WHAT THE TASK ASKS -
The full set of entries has to be output exactly.

AVAILABLE DATA -
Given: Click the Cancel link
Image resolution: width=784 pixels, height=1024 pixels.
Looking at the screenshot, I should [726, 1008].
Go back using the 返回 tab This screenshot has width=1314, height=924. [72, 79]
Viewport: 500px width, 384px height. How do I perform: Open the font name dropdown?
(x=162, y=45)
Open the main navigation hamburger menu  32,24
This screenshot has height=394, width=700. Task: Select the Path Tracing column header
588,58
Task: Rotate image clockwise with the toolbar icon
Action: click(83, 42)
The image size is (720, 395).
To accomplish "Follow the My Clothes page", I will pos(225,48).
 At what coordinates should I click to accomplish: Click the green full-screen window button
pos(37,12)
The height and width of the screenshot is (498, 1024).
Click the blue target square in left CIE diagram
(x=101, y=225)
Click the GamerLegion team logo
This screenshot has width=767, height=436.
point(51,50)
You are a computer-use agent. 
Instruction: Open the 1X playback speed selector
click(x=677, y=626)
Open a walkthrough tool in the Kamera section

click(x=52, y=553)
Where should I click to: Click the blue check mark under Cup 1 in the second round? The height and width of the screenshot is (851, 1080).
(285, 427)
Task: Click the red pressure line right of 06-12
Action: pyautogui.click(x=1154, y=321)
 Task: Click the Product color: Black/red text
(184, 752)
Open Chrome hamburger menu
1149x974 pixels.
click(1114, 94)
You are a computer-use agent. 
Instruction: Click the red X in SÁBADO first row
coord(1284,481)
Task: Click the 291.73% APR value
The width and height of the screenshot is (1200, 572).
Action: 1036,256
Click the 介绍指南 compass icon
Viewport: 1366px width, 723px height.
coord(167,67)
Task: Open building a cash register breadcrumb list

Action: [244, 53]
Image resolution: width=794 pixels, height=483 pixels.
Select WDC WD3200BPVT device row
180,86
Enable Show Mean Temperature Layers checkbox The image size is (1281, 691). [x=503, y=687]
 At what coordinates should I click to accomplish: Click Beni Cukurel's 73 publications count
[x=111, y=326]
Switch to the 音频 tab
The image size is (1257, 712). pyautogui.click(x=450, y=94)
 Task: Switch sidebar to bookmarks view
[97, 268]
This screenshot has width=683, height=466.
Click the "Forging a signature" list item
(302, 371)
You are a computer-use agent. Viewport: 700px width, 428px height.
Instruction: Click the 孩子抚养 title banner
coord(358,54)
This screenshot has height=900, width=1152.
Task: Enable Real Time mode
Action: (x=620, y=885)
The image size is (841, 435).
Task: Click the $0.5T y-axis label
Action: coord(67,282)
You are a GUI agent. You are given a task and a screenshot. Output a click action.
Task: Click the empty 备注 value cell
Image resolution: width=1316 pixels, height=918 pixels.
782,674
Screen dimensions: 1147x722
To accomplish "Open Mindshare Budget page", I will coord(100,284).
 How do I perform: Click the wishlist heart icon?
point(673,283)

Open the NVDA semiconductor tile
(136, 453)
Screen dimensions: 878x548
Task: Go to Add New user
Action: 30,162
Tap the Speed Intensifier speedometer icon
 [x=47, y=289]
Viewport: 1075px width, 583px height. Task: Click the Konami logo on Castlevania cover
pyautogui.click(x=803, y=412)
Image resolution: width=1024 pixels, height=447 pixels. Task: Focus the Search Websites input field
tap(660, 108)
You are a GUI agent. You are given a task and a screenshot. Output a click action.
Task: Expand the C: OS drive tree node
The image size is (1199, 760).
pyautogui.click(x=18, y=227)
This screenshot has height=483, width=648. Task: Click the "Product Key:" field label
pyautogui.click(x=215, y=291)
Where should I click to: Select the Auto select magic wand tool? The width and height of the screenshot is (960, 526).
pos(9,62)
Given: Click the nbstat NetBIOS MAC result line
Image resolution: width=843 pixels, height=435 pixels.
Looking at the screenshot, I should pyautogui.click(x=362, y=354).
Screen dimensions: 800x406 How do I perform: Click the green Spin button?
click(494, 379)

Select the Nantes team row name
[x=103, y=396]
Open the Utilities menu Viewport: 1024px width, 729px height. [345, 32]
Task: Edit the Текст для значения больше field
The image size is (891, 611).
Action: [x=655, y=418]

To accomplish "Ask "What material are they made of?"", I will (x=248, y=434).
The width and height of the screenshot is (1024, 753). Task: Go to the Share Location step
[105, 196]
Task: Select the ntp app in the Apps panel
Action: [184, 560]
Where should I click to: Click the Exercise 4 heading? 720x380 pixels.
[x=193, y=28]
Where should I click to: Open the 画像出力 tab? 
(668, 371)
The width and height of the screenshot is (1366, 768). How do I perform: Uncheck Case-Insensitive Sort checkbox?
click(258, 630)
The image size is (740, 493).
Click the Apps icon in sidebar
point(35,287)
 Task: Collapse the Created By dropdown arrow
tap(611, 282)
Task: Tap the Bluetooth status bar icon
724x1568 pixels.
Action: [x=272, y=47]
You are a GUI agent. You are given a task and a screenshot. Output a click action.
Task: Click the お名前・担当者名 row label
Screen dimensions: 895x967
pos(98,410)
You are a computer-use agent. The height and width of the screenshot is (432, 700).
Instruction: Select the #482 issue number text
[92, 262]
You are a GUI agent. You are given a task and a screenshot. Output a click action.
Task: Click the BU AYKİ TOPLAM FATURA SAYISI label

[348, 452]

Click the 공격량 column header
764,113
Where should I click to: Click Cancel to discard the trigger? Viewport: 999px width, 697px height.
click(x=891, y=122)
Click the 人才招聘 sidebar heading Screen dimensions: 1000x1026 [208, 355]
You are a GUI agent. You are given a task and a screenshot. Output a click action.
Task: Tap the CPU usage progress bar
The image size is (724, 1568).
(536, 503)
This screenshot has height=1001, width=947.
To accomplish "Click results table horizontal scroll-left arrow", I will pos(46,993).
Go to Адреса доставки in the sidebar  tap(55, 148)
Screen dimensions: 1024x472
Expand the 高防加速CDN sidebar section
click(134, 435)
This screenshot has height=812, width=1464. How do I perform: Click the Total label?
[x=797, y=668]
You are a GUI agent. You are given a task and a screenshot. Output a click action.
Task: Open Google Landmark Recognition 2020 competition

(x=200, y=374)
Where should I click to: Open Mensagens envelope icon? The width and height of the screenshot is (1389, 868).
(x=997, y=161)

ANSWER SPACE -
Given: Click the Cancel link
Image resolution: width=784 pixels, height=1024 pixels.
Looking at the screenshot, I should [726, 1008].
Go back using the 返回 tab This screenshot has width=1314, height=924. [72, 79]
Viewport: 500px width, 384px height. How do I perform: Open the font name dropdown?
(x=162, y=45)
Open the main navigation hamburger menu  32,24
This screenshot has height=394, width=700. Task: Select the Path Tracing column header
588,58
Task: Rotate image clockwise with the toolbar icon
Action: click(83, 42)
The image size is (720, 395).
To accomplish "Follow the My Clothes page", I will pos(225,48).
 At what coordinates should I click to accomplish: Click the green full-screen window button
pos(37,12)
The height and width of the screenshot is (498, 1024).
Click the blue target square in left CIE diagram
(x=101, y=225)
Click the GamerLegion team logo
This screenshot has width=767, height=436.
point(51,50)
You are a computer-use agent. 
Instruction: Open the 1X playback speed selector
click(x=677, y=626)
Open a walkthrough tool in the Kamera section

click(x=52, y=553)
Where should I click to: Click the blue check mark under Cup 1 in the second round? The height and width of the screenshot is (851, 1080).
(285, 427)
Task: Click the red pressure line right of 06-12
Action: pyautogui.click(x=1154, y=321)
 Task: Click the Product color: Black/red text
(184, 752)
Open Chrome hamburger menu
1149x974 pixels.
click(1114, 94)
You are a computer-use agent. 
Instruction: Click the red X in SÁBADO first row
coord(1284,481)
Task: Click the 291.73% APR value
The width and height of the screenshot is (1200, 572).
Action: 1036,256
Click the 介绍指南 compass icon
Viewport: 1366px width, 723px height.
coord(167,67)
Task: Open building a cash register breadcrumb list

Action: [244, 53]
Image resolution: width=794 pixels, height=483 pixels.
Select WDC WD3200BPVT device row
180,86
Enable Show Mean Temperature Layers checkbox The image size is (1281, 691). [x=503, y=687]
 At what coordinates should I click to accomplish: Click Beni Cukurel's 73 publications count
[x=111, y=326]
Switch to the 音频 tab
The image size is (1257, 712). pyautogui.click(x=450, y=94)
 Task: Switch sidebar to bookmarks view
[97, 268]
This screenshot has width=683, height=466.
Click the "Forging a signature" list item
(302, 371)
You are a computer-use agent. Viewport: 700px width, 428px height.
Instruction: Click the 孩子抚养 title banner
coord(358,54)
This screenshot has height=900, width=1152.
Task: Enable Real Time mode
Action: (x=620, y=885)
The image size is (841, 435).
Task: Click the $0.5T y-axis label
Action: coord(67,282)
You are a GUI agent. You are given a task and a screenshot. Output a click action.
Task: Click the empty 备注 value cell
Image resolution: width=1316 pixels, height=918 pixels.
782,674
Screen dimensions: 1147x722
To accomplish "Open Mindshare Budget page", I will coord(100,284).
 How do I perform: Click the wishlist heart icon?
point(673,283)

Open the NVDA semiconductor tile
(136, 453)
Screen dimensions: 878x548
Task: Go to Add New user
Action: 30,162
Tap the Speed Intensifier speedometer icon
 [x=47, y=289]
Viewport: 1075px width, 583px height. Task: Click the Konami logo on Castlevania cover
pyautogui.click(x=803, y=412)
Image resolution: width=1024 pixels, height=447 pixels. Task: Focus the Search Websites input field
tap(660, 108)
You are a GUI agent. You are given a task and a screenshot. Output a click action.
Task: Expand the C: OS drive tree node
The image size is (1199, 760).
pyautogui.click(x=18, y=227)
This screenshot has height=483, width=648. Task: Click the "Product Key:" field label
pyautogui.click(x=215, y=291)
Where should I click to: Select the Auto select magic wand tool? The width and height of the screenshot is (960, 526).
pos(9,62)
Given: Click the nbstat NetBIOS MAC result line
Image resolution: width=843 pixels, height=435 pixels.
Looking at the screenshot, I should pyautogui.click(x=362, y=354).
Screen dimensions: 800x406 How do I perform: Click the green Spin button?
click(494, 379)

Select the Nantes team row name
[x=103, y=396]
Open the Utilities menu Viewport: 1024px width, 729px height. [345, 32]
Task: Edit the Текст для значения больше field
The image size is (891, 611).
Action: [x=655, y=418]

To accomplish "Ask "What material are they made of?"", I will (x=248, y=434).
The width and height of the screenshot is (1024, 753). Task: Go to the Share Location step
[105, 196]
Task: Select the ntp app in the Apps panel
Action: [184, 560]
Where should I click to: Click the Exercise 4 heading? 720x380 pixels.
[x=193, y=28]
Where should I click to: Open the 画像出力 tab? 
(668, 371)
The width and height of the screenshot is (1366, 768). How do I perform: Uncheck Case-Insensitive Sort checkbox?
click(258, 630)
The image size is (740, 493).
Click the Apps icon in sidebar
point(35,287)
 Task: Collapse the Created By dropdown arrow
tap(611, 282)
Task: Tap the Bluetooth status bar icon
724x1568 pixels.
Action: [x=272, y=47]
You are a GUI agent. You are given a task and a screenshot. Output a click action.
Task: Click the お名前・担当者名 row label
Screen dimensions: 895x967
pos(98,410)
You are a computer-use agent. The height and width of the screenshot is (432, 700).
Instruction: Select the #482 issue number text
[92, 262]
You are a GUI agent. You are given a task and a screenshot. Output a click action.
Task: Click the BU AYKİ TOPLAM FATURA SAYISI label

[348, 452]

Click the 공격량 column header
764,113
Where should I click to: Click Cancel to discard the trigger? Viewport: 999px width, 697px height.
click(x=891, y=122)
Click the 人才招聘 sidebar heading Screen dimensions: 1000x1026 [208, 355]
You are a GUI agent. You are given a task and a screenshot. Output a click action.
Task: Tap the CPU usage progress bar
The image size is (724, 1568).
(536, 503)
This screenshot has height=1001, width=947.
To accomplish "Click results table horizontal scroll-left arrow", I will pos(46,993).
Go to Адреса доставки in the sidebar  tap(55, 148)
Screen dimensions: 1024x472
Expand the 高防加速CDN sidebar section
click(134, 435)
This screenshot has height=812, width=1464. How do I perform: Click the Total label?
[x=797, y=668]
You are a GUI agent. You are given a task and a screenshot. Output a click action.
Task: Open Google Landmark Recognition 2020 competition

(x=200, y=374)
Where should I click to: Open Mensagens envelope icon? The width and height of the screenshot is (1389, 868).
(x=997, y=161)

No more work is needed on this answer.